De Canadese bever is voornamelijk 's nachts actief. Hij eet vooral houtige planten, als bomen (voornamelijk wilg, berk, populier, esdoorn) en klimplanten, maar zomers ook waterplanten als waterlelie en lisdodde, kruiden en grassen, en zelfs dode zalm. Hij kan 30% van de cellulose en 44% van de eiwitten uit zijn voedsel verwerken, door grondig te kauwen, door afbraak van bacteriën in zijn blindedarm en door coprofagie.
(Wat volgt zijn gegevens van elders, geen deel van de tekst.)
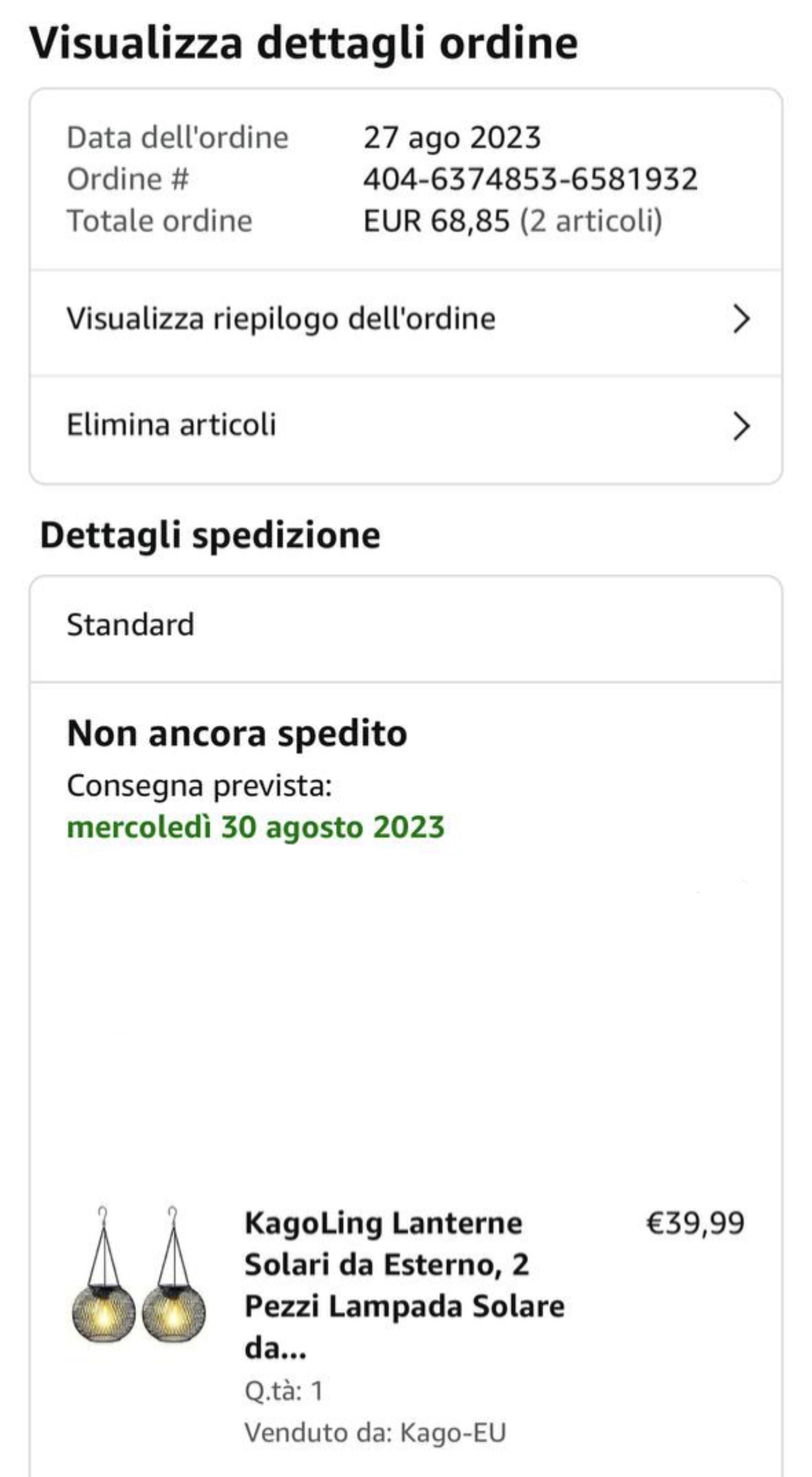This screenshot has width=812, height=1477.
Task: Open the solar lanterns product thumbnail
Action: pyautogui.click(x=138, y=1276)

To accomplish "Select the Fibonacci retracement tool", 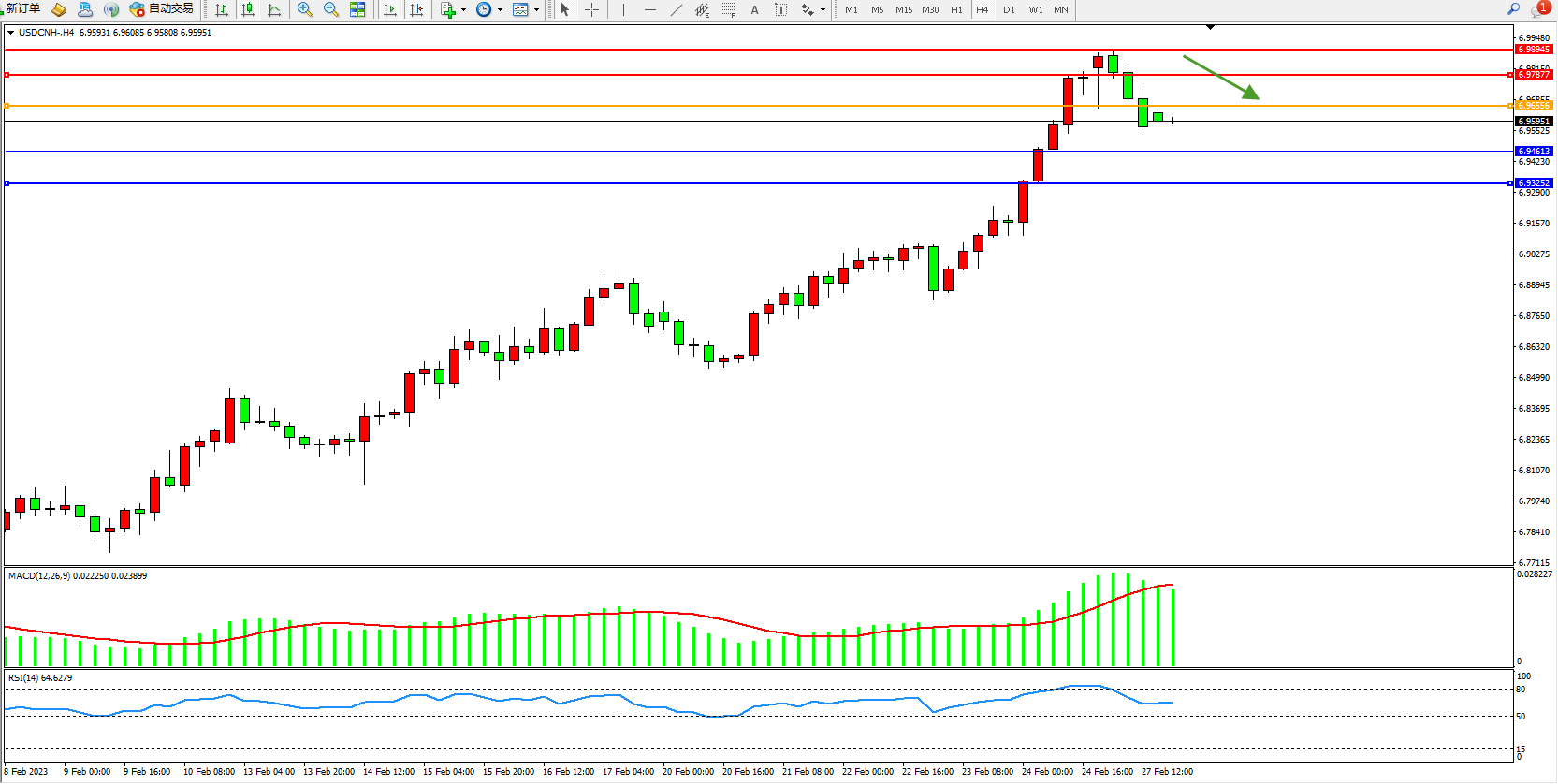I will 728,9.
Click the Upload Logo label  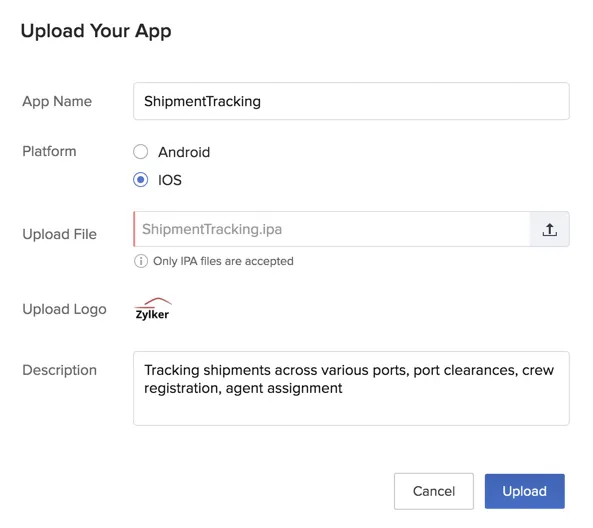coord(64,309)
De Canadese bever is monogaam, maar niettemin zou zo'n 50% van de jongen in een nest van een ander mannetje zijn dan de 'vaste' partner van het vrouwtje. De paartijd is in het noorden van Noord-Amerika en in de bergen tussen februari en maart. De paring vindt plaats in het water. Twee dagen na de bevruchting vormt de vrouw een harde prop in het geslachtsdeel.
Na een draagtijd van 100 tot 120 dagen worden drie tot vier jongen geboren, tot soms wel acht. Het aantal jongen is afhankelijk van het voedselaanbod, de leeftijd van de ouders en de populatiedichtheid.
De jongen wegen bij de geboorte een halve kilogram. Ze hebben dan al een vacht en de ogen zijn al geopend. Al binnen een half uur na de geboorte maken ze hun eerste duik en binnen een week kunnen ze al goed zwemmen. De moeder draagt de jongen tijdens het zwemmen ook op de rug. Op land worden ze gedragen op de grote staart, en soms in de voorpoten.
In de eerste zomer worden de jongen gespeend. Na 21 maanden zijn de bevers geslachtsrijp. De bevers verlaten het ouderlijke nest als ze twee jaar oud zijn, in het voorjaar. Rond die tijd wordt weer een nieuw nestje geboren.